━━━ DATA SHOWN ━━━

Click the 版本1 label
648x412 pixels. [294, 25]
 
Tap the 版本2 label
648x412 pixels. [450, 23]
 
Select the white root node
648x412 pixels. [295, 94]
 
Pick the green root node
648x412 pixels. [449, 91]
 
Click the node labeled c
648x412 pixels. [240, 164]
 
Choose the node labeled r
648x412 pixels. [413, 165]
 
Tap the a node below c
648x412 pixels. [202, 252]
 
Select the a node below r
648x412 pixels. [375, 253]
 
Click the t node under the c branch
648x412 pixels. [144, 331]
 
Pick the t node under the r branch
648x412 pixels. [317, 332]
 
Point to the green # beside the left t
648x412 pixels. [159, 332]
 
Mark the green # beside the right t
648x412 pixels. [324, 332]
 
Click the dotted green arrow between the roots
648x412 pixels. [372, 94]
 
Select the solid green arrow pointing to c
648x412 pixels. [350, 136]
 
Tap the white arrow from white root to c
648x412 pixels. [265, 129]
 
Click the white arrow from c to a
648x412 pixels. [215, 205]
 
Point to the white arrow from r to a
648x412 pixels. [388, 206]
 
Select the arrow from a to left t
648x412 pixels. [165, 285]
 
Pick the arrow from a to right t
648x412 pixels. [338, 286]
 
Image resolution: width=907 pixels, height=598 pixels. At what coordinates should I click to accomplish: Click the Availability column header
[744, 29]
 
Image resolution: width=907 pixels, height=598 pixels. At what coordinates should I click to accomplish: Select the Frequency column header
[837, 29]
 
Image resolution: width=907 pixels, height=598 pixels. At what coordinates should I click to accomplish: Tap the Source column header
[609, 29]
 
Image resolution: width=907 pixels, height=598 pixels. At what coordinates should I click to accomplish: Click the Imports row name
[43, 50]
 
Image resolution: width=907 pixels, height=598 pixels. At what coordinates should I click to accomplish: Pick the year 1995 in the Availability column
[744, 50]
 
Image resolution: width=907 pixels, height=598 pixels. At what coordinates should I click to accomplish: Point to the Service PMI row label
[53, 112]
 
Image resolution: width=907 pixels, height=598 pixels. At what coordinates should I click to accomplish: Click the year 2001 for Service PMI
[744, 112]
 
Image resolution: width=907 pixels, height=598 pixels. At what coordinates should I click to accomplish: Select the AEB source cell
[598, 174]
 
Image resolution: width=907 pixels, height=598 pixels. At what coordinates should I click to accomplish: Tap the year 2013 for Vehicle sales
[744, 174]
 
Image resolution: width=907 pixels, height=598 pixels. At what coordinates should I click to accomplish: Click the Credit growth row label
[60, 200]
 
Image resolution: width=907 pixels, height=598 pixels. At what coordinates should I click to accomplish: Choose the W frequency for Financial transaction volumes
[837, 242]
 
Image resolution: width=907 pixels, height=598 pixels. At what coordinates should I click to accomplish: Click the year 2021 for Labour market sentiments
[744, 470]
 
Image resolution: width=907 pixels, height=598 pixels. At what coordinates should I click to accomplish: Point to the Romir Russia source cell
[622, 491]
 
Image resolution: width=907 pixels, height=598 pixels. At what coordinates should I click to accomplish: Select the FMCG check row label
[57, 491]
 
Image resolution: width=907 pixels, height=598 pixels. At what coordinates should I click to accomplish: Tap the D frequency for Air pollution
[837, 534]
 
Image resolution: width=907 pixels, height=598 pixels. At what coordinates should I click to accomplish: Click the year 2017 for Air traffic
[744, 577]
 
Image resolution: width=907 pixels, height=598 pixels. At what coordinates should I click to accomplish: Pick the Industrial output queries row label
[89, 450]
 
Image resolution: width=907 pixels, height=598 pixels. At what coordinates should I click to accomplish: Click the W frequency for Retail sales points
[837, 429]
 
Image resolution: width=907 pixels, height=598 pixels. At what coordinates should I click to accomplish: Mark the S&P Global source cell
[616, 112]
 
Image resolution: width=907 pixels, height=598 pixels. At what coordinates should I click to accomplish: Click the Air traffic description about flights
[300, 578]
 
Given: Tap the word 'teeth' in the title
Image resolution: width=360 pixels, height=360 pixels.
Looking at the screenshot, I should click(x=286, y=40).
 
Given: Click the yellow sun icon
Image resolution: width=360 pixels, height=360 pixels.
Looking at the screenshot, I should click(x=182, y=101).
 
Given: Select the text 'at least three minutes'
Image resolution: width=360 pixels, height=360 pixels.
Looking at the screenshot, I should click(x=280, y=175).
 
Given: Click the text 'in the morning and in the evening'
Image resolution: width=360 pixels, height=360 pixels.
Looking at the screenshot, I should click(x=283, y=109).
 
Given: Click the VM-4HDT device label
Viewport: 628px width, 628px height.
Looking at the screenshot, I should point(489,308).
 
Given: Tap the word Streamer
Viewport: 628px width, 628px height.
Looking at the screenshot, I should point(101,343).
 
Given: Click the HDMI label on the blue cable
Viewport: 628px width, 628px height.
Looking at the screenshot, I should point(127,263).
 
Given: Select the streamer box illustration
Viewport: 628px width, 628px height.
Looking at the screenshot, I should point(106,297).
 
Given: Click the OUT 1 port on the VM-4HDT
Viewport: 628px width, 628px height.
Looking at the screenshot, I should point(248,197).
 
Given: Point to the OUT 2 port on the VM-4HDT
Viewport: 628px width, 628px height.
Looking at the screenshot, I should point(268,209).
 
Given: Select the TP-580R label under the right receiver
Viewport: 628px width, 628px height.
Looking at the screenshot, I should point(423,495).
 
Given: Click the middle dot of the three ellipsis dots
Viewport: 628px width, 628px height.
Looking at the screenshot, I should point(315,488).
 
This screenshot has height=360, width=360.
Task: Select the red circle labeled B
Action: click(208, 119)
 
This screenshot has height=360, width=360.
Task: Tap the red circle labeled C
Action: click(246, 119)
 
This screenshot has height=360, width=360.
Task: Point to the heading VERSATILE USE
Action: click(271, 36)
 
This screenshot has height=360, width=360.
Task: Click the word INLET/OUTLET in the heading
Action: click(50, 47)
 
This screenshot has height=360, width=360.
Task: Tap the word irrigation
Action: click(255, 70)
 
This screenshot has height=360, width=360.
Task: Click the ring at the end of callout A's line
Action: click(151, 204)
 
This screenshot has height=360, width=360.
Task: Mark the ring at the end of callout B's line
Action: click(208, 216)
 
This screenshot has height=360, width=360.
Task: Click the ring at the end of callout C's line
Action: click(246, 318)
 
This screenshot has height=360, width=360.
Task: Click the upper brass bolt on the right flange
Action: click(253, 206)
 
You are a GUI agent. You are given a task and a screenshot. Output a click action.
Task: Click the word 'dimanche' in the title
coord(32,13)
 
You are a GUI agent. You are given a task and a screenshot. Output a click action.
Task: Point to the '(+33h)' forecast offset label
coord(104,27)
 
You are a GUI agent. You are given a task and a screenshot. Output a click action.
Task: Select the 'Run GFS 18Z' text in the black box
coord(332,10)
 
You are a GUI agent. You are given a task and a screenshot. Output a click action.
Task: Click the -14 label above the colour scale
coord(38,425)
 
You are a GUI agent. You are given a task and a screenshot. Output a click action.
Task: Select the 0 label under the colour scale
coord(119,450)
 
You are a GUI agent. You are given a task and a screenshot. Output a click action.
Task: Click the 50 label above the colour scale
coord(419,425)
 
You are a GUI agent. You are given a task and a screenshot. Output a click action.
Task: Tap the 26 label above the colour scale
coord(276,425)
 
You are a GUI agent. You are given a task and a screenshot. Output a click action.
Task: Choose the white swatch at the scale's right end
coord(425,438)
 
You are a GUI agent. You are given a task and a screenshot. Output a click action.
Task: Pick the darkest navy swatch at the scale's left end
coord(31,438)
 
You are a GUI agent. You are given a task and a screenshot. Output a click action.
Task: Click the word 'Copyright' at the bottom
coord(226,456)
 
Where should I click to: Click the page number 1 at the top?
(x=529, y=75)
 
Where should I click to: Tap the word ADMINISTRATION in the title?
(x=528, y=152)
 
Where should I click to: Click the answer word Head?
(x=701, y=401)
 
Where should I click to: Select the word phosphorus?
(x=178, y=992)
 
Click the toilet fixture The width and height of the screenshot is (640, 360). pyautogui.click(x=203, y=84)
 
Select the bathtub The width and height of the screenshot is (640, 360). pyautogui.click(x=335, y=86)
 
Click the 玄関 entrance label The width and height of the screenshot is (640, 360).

━━━

PROBLEM TO SOLVE
Reproduce the lines above without any change, beginning at the line that contains "Pick the green root node" and stopping after the line that contains "648x412 pixels. [375, 253]".

RESPONSE TO THIS EXERCISE
Pick the green root node
648x412 pixels. [449, 91]
 
Click the node labeled c
648x412 pixels. [240, 164]
 
Choose the node labeled r
648x412 pixels. [413, 165]
 
Tap the a node below c
648x412 pixels. [202, 252]
 
Select the a node below r
648x412 pixels. [375, 253]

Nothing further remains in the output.